While there are continuing predictions about the declining use of cash, and the forms of payment that could take over, the majority of transactions are still being settled with cash. The amount of cash in circulation is constantly on the rise. According to the European Central Bank, the number of banknotes originating in the eurozone is rising by approximately 9% per year. There are also over 40% more US dollar bills available than there were at the beginning of the millennium. Given the fact that most cash is distributed by ATMs, this channel is expected to grow in the foreseeable future.
At the same time, however, the cost of managing the ATM channel is growing as well. This situation is driving further technology investments, with the major focus being on lowering the cost base. The key issues facing the ATM channel, and how they can be addressed through technological advancements, were presented during the ATM Industry Association's (ATMIA's) Europe conference in London in June 2010.

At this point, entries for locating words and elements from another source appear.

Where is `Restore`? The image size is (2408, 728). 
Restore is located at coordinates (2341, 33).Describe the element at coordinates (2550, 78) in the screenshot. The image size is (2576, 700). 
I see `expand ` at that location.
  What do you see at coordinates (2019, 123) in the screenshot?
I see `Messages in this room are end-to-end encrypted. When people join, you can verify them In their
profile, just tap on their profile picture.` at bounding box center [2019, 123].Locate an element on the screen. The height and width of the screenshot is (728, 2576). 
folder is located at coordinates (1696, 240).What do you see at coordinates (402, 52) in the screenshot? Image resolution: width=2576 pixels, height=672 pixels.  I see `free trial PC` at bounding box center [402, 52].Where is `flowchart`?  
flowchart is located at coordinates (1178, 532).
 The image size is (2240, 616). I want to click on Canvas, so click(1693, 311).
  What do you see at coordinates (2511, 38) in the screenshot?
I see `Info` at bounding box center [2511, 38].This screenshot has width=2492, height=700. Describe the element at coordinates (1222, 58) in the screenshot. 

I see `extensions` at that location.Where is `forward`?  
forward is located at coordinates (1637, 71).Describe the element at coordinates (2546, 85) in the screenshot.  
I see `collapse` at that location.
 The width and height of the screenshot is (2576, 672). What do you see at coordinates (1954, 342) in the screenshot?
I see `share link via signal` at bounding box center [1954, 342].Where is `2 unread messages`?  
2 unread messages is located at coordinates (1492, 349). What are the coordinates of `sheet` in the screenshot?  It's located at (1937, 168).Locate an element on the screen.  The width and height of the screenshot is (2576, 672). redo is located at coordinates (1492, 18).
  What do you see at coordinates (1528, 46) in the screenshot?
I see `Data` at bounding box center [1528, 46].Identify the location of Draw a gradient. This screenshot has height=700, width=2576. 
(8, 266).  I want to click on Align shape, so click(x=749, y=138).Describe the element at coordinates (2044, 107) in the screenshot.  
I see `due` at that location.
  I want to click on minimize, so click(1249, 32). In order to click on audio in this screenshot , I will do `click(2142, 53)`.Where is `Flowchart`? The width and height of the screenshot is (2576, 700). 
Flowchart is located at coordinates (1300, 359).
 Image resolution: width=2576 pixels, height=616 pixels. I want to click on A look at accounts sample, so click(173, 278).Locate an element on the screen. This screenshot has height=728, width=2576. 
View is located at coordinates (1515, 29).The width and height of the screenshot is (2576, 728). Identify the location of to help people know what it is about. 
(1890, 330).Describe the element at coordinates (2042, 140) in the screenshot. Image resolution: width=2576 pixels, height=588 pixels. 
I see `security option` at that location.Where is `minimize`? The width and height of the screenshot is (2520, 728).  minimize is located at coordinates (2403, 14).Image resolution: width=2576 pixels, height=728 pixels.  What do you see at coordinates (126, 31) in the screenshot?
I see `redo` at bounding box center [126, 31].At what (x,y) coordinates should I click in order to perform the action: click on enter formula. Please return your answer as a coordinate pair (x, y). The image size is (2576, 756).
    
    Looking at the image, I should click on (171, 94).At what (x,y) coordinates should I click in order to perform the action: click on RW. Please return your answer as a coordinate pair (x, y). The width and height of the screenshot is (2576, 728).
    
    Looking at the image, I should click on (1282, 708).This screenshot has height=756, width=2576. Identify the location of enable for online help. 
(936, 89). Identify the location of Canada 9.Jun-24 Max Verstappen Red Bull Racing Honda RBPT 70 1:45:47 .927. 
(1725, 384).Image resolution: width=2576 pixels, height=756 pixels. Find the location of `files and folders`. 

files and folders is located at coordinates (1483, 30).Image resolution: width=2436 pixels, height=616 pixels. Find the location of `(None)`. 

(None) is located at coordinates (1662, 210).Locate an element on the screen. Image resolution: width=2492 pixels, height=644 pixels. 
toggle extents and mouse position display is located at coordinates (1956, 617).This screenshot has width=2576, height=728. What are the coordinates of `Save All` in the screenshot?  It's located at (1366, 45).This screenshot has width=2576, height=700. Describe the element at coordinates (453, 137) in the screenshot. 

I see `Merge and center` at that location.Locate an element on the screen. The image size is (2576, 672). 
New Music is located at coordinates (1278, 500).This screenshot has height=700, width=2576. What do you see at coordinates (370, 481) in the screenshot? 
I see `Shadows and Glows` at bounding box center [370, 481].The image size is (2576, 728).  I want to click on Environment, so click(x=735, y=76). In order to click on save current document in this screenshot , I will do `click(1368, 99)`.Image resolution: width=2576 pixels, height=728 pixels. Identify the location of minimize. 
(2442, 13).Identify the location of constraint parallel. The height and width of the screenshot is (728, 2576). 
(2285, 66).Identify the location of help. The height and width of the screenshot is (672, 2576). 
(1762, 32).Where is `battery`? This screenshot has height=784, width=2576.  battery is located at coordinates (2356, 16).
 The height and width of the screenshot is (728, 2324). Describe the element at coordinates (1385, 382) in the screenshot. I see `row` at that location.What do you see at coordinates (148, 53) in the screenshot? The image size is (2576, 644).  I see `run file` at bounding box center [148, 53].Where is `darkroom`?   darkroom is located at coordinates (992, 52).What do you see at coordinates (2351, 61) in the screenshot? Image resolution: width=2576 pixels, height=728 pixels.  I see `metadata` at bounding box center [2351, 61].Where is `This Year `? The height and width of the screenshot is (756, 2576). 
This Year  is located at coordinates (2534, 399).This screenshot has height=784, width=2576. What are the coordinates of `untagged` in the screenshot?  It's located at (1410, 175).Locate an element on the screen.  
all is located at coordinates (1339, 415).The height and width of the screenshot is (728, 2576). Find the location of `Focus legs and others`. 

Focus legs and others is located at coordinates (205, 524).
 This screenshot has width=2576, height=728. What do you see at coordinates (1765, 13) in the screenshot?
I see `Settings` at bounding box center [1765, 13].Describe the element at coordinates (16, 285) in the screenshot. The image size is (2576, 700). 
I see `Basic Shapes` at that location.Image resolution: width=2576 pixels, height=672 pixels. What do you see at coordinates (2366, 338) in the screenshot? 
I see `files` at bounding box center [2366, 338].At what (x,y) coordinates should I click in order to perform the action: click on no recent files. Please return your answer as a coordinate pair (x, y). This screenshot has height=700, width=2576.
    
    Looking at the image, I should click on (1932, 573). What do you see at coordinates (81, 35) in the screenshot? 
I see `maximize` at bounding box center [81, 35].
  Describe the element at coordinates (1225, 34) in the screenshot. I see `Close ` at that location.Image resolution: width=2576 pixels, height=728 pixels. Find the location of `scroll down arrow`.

A typical mid-size or larger bricks-and-mortar bank has at least two business models for the ATM channel. One is in-branch and bank-branded, self-expanded, off-premise ATMs based on legacy infrastructure and processes and an aging banking network, and with many services associated with branch management. In this model, multi-vendor monitoring is required (including in-branch management), with multiple support structures for software and services. The other model is typically based on a newer off-premise ATM fleet that has recently been expanded, most probably through a partner such as a retailer, a food chain, a gas station chain or a post office. The newer network is normally managed as a separate channel, with more streamlined processes and more optimized vendor management.
While the existing overall models are functioning reasonably well, there is still a huge opportunity to increase efficiency through, for example, the integration of the support model (sub-contract field engineers, cash in transit, telecommunications), more accurate resource management of network peak times, and the optimization of hardware replacement strategy (basically, creating a center of excellence for the entire ATM channel management under one umbrella). Ovum expects this to accelerate. Additionally, given the fact that vendors able to provide integrated services are emerging, such a reengineering of processes and the underlying infrastructure is becoming much more feasible to manage. Diebold, First Data and Sociedade Interbancaria de Servicos all presented ATM management services during the ATMIA event.
Cash is king, but this does not change the fact that the costs associated with cash management are relatively high when compared to more efficient electronic payment methods. The main reasons for the expense of cash are related to staff, transport, insurance, security and clearing. However, it is also important to mention unrealized revenues when cash in circulation is poorly optimized. The key issue is that cash management processes are labor-intensive. While the introduction of ATMs has significantly lowered the cost of dispensing cash, the cost of manual dispensing at the bank counter remains relatively high. The situation with deposit-taking is quite similar, as the level of automation is rather low, despite recent technological innovations.
The focus is now on minimizing cash handling costs through the elimination of manual processes and a reduction in the volume of cash banks have in circulation. Technology can be leveraged for intelligent cash recycling and also for the optimization, management and monitoring of cash logistics among bank branches, cash in transit companies and central banks. Wincor Nixdorf and Nautilus Hyosung highlighted their cash recycling technologies during the ATMIA event, with Wincor also focusing on the management of the entire cash cycle.